JPMorgan’s chief executive Jamie Dimon declared that “San Francisco is in far worse shape than New York” as he blasted major US cities for failing to “do a good job” when it comes to safety and housing shortages.
“I think every city, like every country, should be thinking about what is it that makes an attractive city, you know, its parks, its art, but it’s definitely safety,” Dimon added to Fox.
“Any city who doesn’t do a good job, it will lose its population,” Dimon also stressed, applauding companies that call San Francisco home while speaking from JPMorgan’s 2nd Annual Healthcare Conference, taking place in San Francisco from Jan. 8 to Jan. 11.
“They [companies] need housing,” Dimon said, arguing that if employers can’t get permits to build affordable housing, they can’t bring in high-paid employees, according to Fox.
Google, for example, is set to build a 15,000-house residential campus surrounding its San Francisco headquarters, which is projected to boast four master-planned Bay area districts worth a combined $15 billion across Sunnyvale, San Jose and Mountain View.
However, the tech behemoth hit a road bump late last year when its developer, Ledlease, backed out of its contract, citing “current market conditions,” although it wasn’t set to break ground on the development until 2026.
It’s not just San Francisco-based companies facing housing issues: Bay Area residents have been facing a housing shortage in recent months, which has seen residents coughing up $700 per month for 4-feet high by 3.5-feet wide “pod” spaces to sleep in because they can’t afford apartments.
The pods are less than half the size of an RV at Candlestick Point, which the city opened in January 2022 for the homeless. The “safe parking site” called Bayview Triage Center has 30 RVs, each of which cost San Francisco $12,000 per month, though residents live there rent-free with 24/7 security.
Meanwhile, New York City has “to worry about fiscal” as it worries about a mass exodus on Wall Street, Dimon told Fox.
“You can’t have a fiscal deficit that high where you think that constantly taxing individuals and companies more and more, where, you know, the bulk of the tax is paid by a handful of people, it’s driving people out,” he told the outlet.
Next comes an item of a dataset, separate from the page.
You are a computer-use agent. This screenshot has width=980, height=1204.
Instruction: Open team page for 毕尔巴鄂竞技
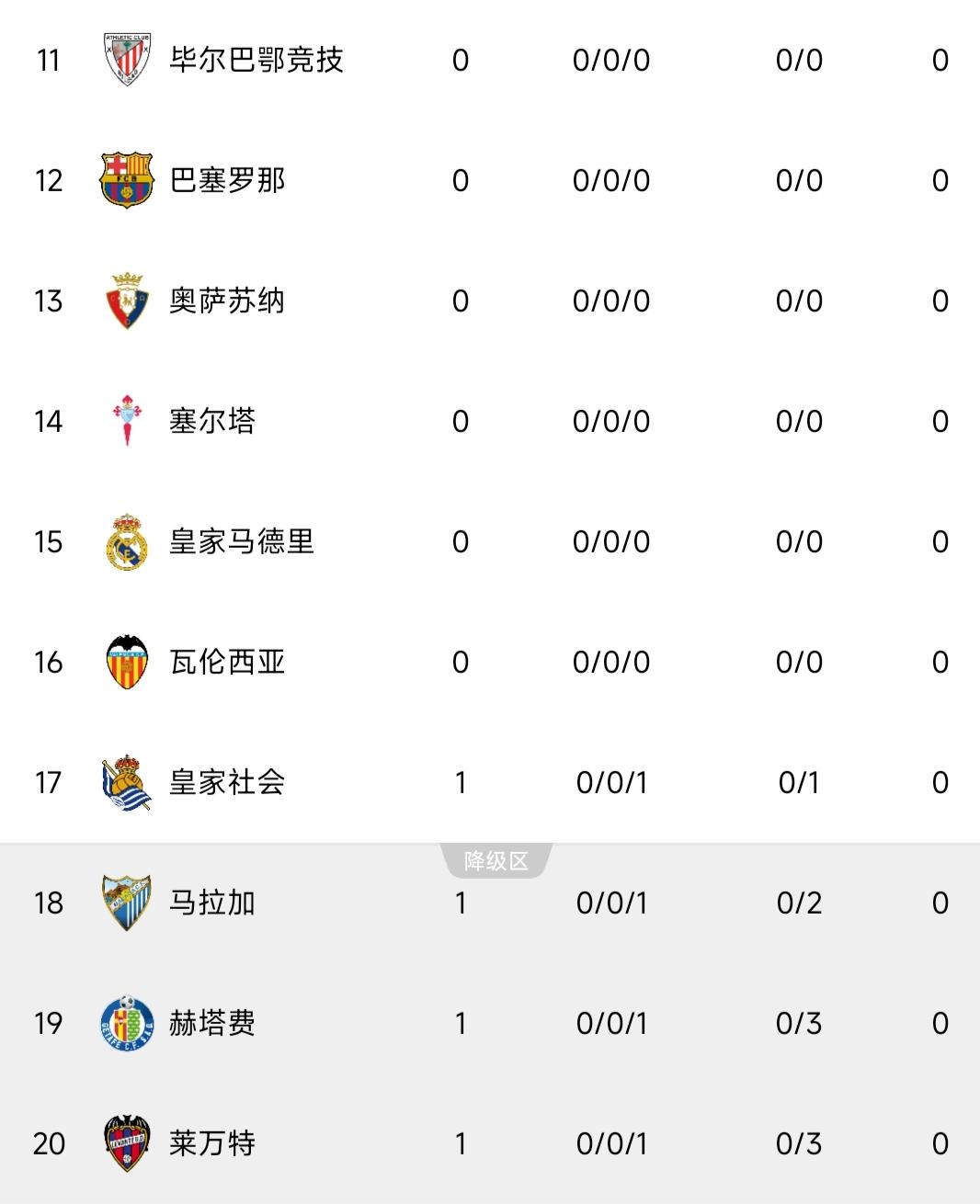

Since the end of 2019, roughly 160 Wall Street firms have moved their headquarters out of the Big Apple — most of them dodging stiff taxes by setting up shop in havens like Dallas and Miami — bringing with them a staggering $1 trillion in assets, according to data from 17,000 companies compiled by Bloomberg.
Dimon posed a solution: “Every department should send you a report. I think the press should be more demanding. How much money do we give to this department? What do they say they’re going to do? What did they do?” he told Fox.
In New York — where the cost of living is already 30% higher than the national average, according to apartment listing service RentCafe — the corporate income tax rate is a hefty 6.5% to 7.25%.
On average, the state’s combined state and local tax rate comes in at a blistering 8.52%
For reference, corporations that do business in tax-friendly Florida are subject to 5.5% income tax, while LLCs, sole proprietorships and S corporations operating out the Sunshine State are exempt from paying state income tax.
Also speaking to Fox from JPMorgan’s conference, Dimon warned that a so-called “Goldilocks” economy — with growth that’s not too hot or too cold — may not save the US from a recession as the government faces a “huge deficit.”
“I’m a little skeptical on this Goldilocks scenario. I still think the chances of it not being a soft landing are higher than other people,” Dimon said.
He pointed to a slew of issues that could disrupt the economy, including “the extra money that [consumers] got during COVID, trillions of dollars, that’s kind of running out. It’s been pushed out for a whole bunch of reasons but it runs out this year.”
“The government [also] has a huge deficit which will affect the markets,” the 67-year-old boss of the world’s largest bank also warned.”
The country’s mounting debt recently surpassed a record-high of $34.01 trillion.